EXERCISE DETAILS -> When the line containing "The height and" is found in the data below, give it again along with every later line, exactly; drop the pictures.

(Data items)
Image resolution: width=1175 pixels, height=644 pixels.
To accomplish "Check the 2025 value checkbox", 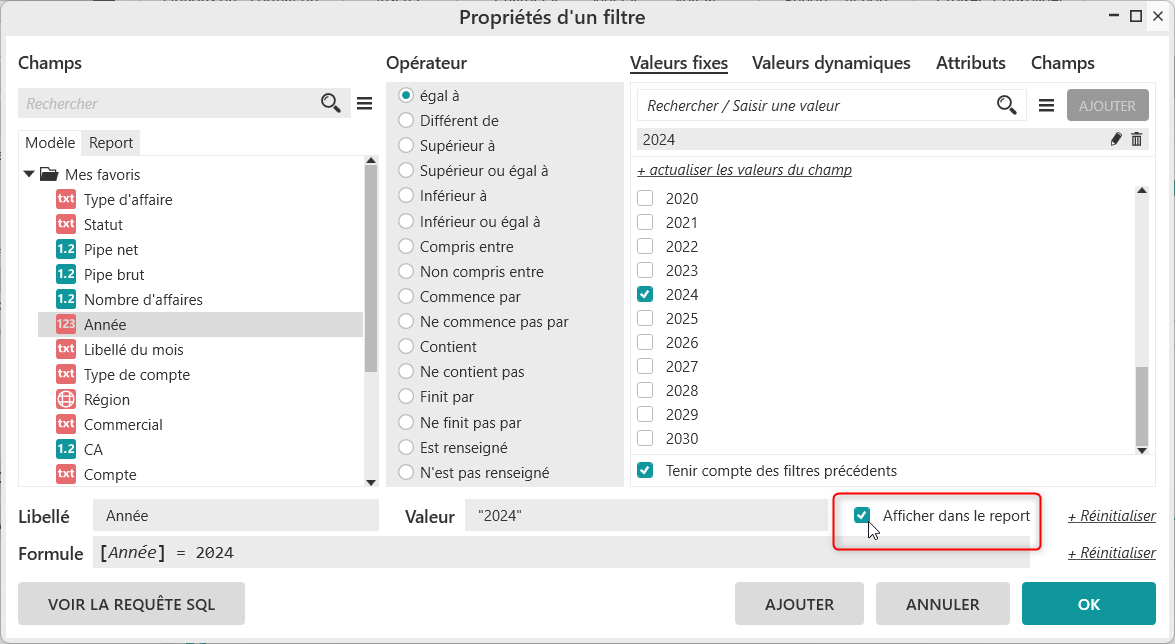I will [x=645, y=318].
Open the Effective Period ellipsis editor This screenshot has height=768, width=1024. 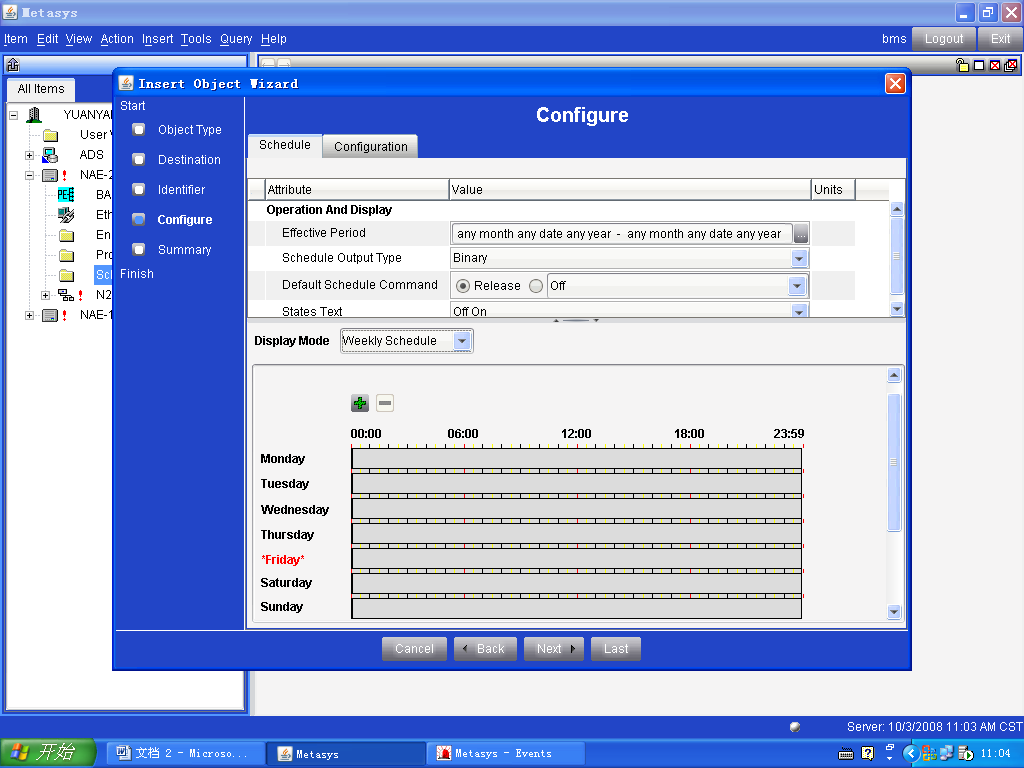point(801,234)
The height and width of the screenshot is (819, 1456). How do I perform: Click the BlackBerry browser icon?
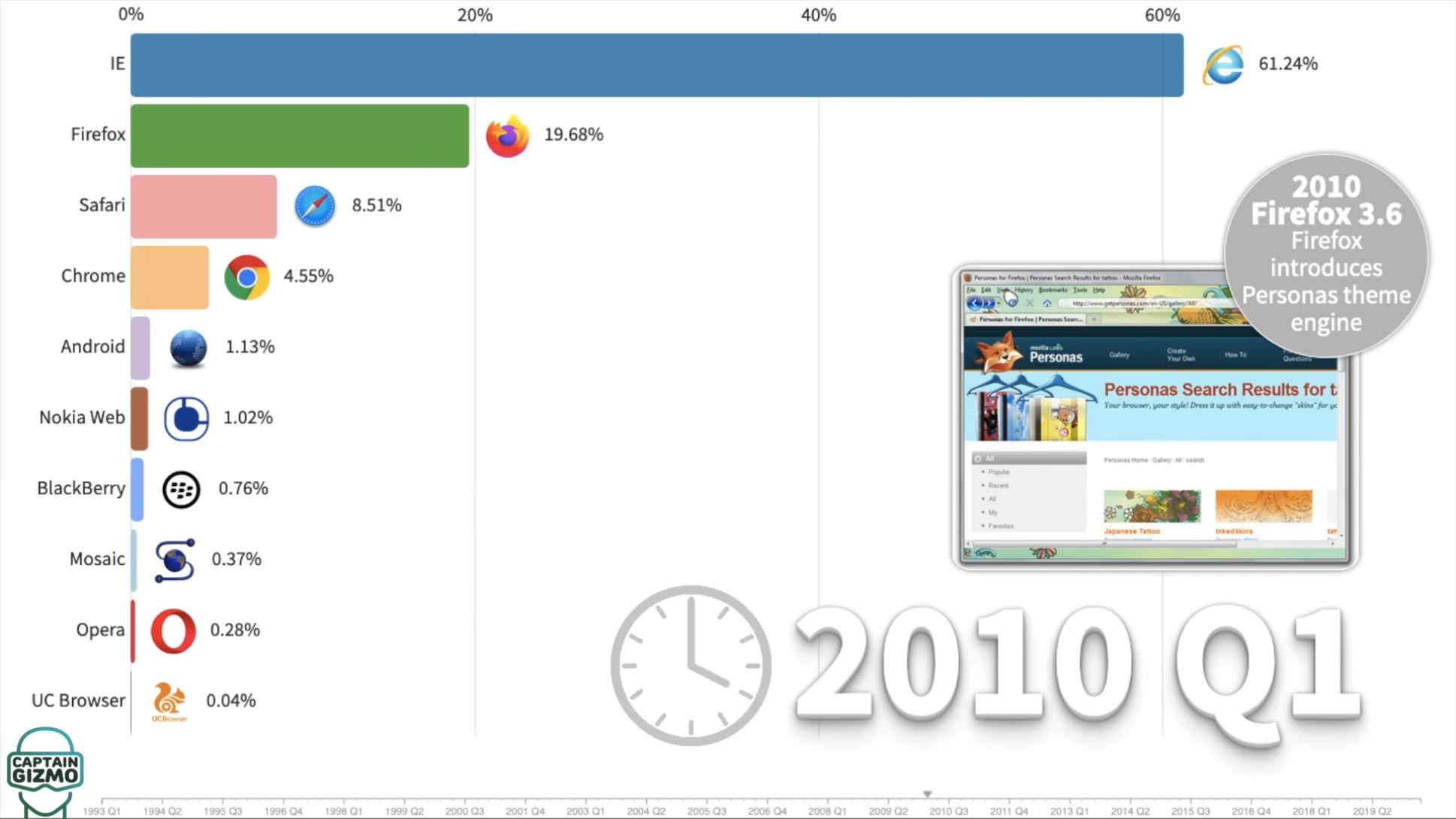(x=180, y=488)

SOLUTION ->
The height and width of the screenshot is (819, 1456). How do I perform: Click the BlackBerry browser icon?
(x=180, y=488)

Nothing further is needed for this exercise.